THE TASK: Make an exact copy of all the entries below, with the pictures left out.

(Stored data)
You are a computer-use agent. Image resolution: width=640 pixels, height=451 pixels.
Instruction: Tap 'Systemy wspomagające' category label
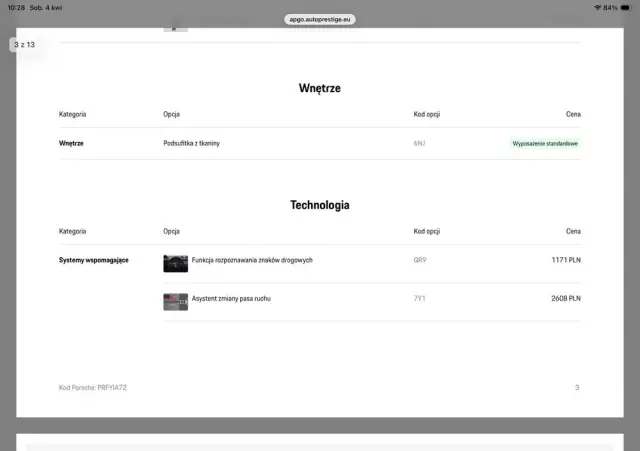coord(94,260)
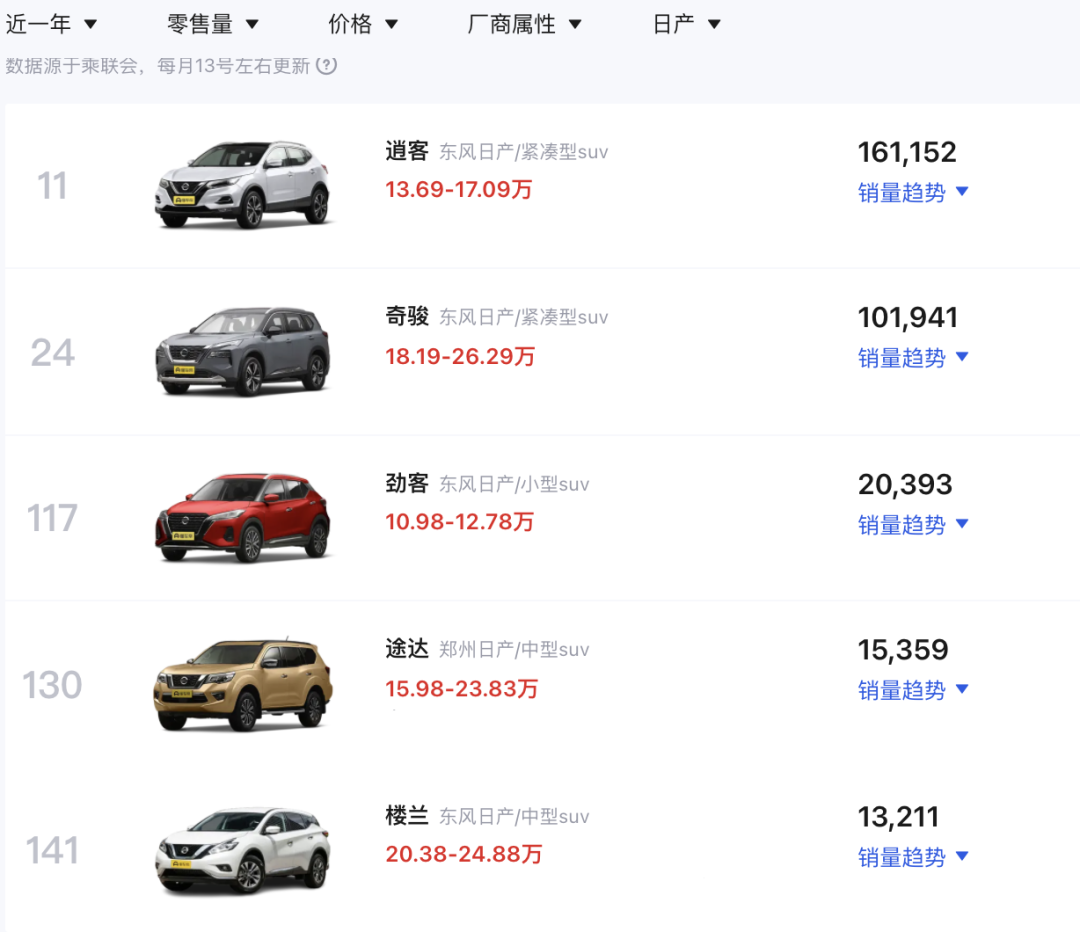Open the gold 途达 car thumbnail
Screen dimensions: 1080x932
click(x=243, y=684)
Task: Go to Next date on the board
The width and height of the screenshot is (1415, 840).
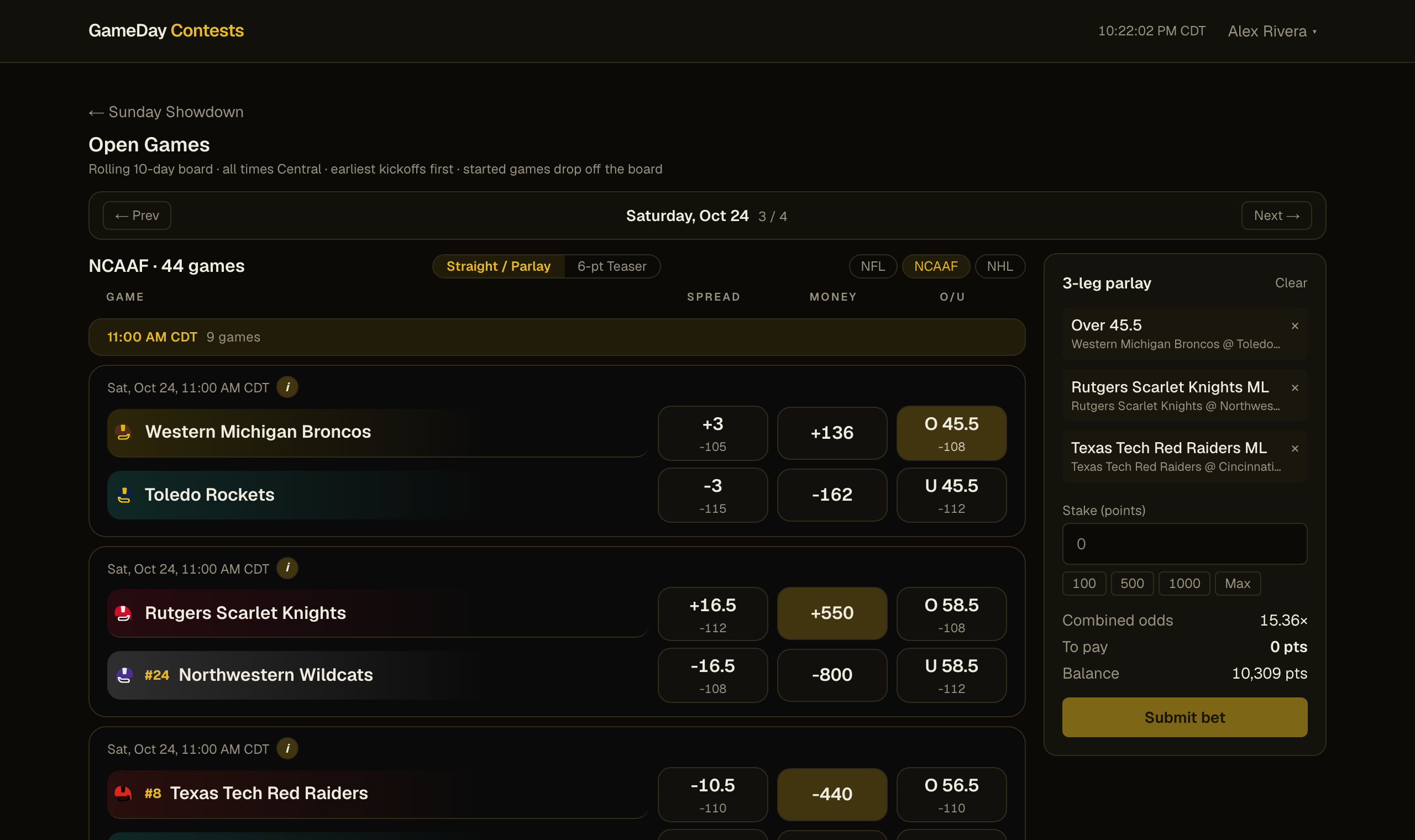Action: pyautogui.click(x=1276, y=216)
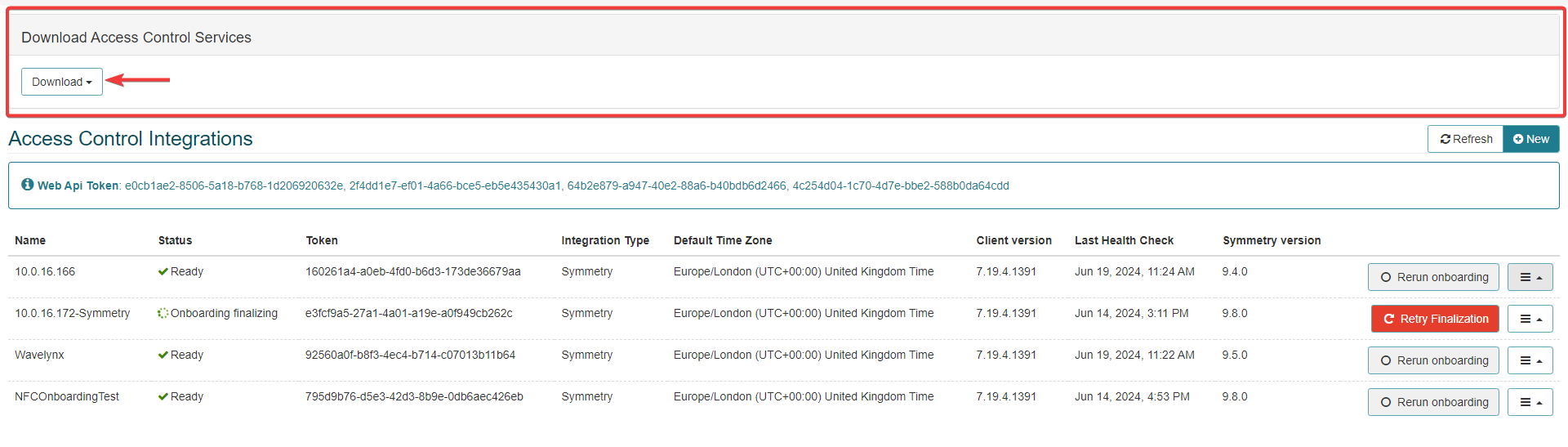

ANSWER BOX:
You are a computer-use agent. Image resolution: width=640 pixels, height=451 pixels.
Instruction: Tap 'Systemy wspomagające' category label
coord(94,260)
Open the gold 途达 car thumbnail
Screen dimensions: 1080x932
click(x=243, y=684)
Task: Go to Next date on the board
The width and height of the screenshot is (1415, 840).
Action: pyautogui.click(x=1276, y=216)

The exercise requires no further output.